GOAL OF THE EXERCISE: Would you return the lines that run from the start of the data below to the line with "Task: Click the zero plot legend icon", both included, exactly as written and without pictures?

[[ RECORDS SUPPLIED open ]]

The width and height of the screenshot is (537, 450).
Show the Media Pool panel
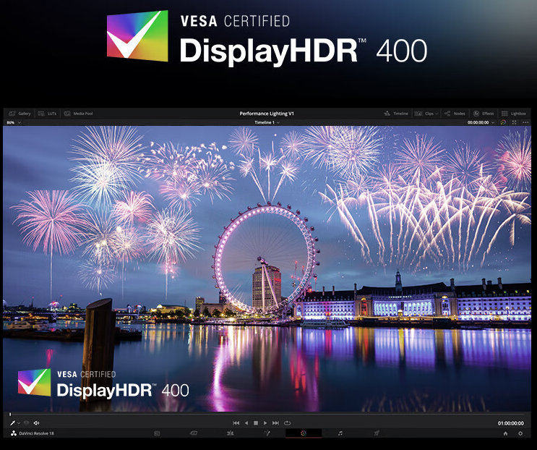coord(78,114)
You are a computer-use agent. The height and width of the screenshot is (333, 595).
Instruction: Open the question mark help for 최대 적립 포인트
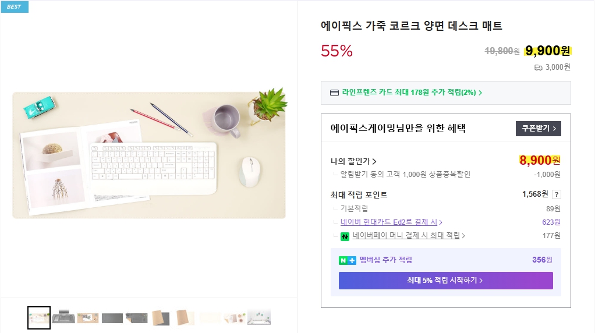tap(557, 194)
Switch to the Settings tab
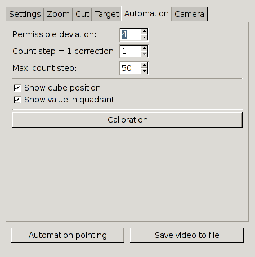The image size is (255, 257). click(x=25, y=14)
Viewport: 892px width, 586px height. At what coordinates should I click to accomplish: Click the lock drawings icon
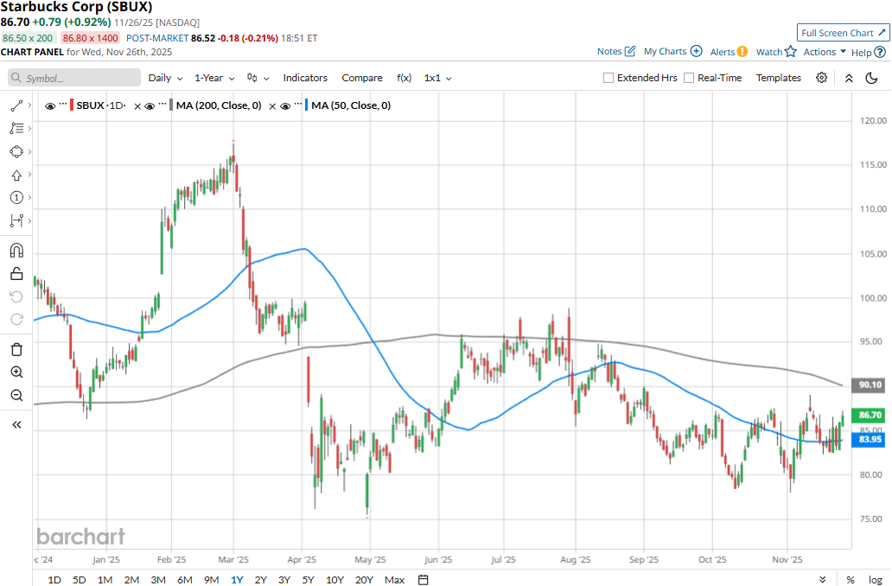coord(16,274)
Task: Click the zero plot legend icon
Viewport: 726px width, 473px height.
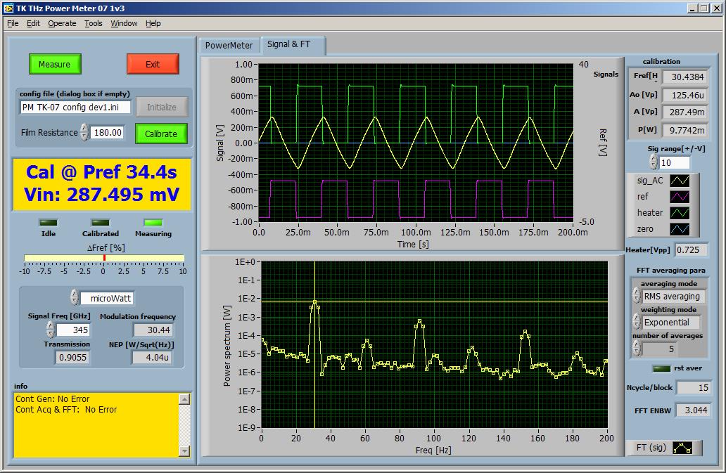Action: click(680, 229)
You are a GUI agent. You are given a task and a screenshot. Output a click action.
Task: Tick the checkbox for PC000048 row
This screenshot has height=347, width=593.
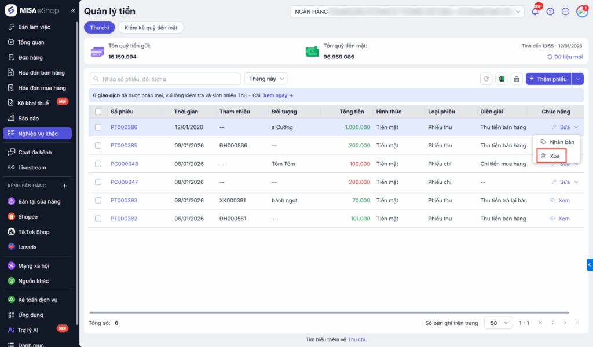pyautogui.click(x=98, y=164)
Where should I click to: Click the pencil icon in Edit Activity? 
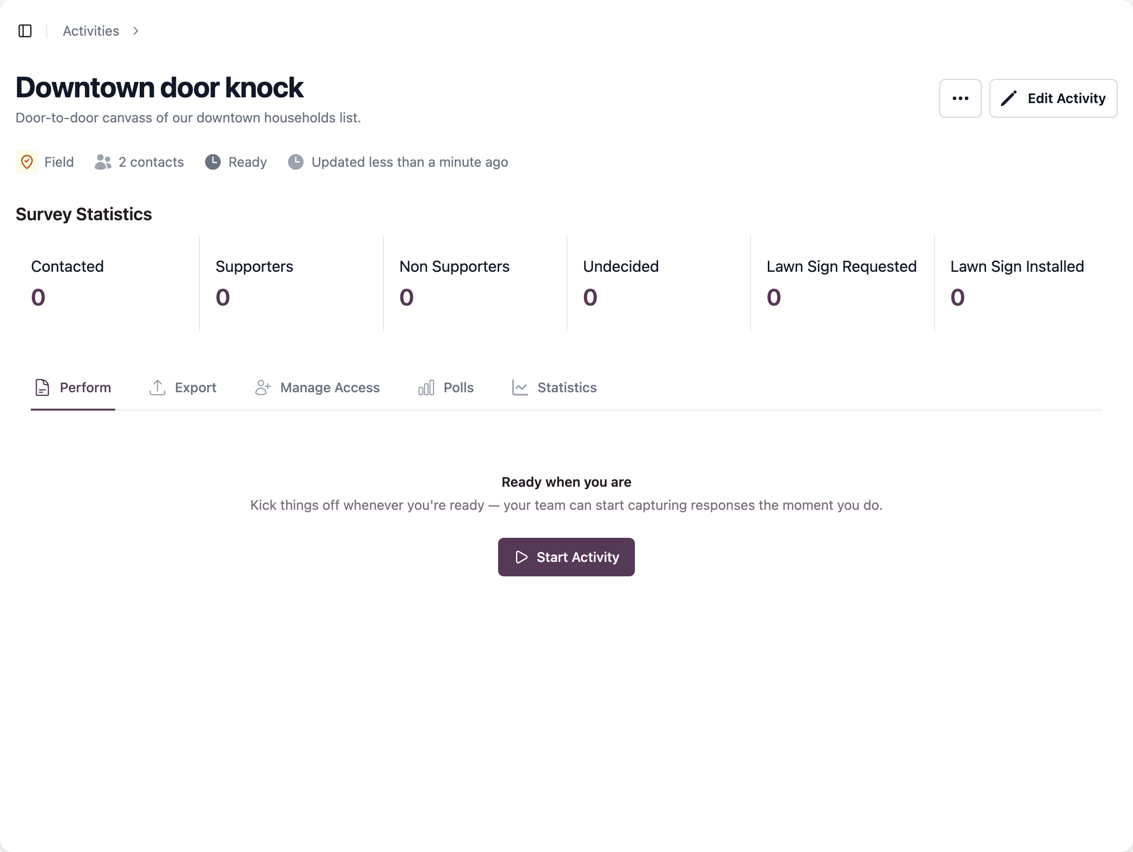pyautogui.click(x=1008, y=98)
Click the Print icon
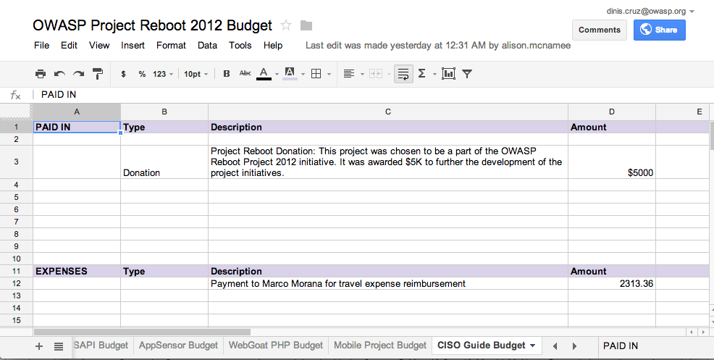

[[ RECORDS SUPPLIED closed ]]

RESULT OF THE EXERCISE:
The width and height of the screenshot is (537, 450).
Show the Media Pool panel
coord(78,114)
You are a computer-use agent. The height and width of the screenshot is (333, 595).
Instruction: Open the question mark help for 최대 적립 포인트
tap(557, 194)
Switch to the Settings tab
The image size is (255, 257). click(x=25, y=14)
Viewport: 892px width, 586px height. At what coordinates should I click to accomplish: Click the lock drawings icon
coord(16,274)
Task: Click the zero plot legend icon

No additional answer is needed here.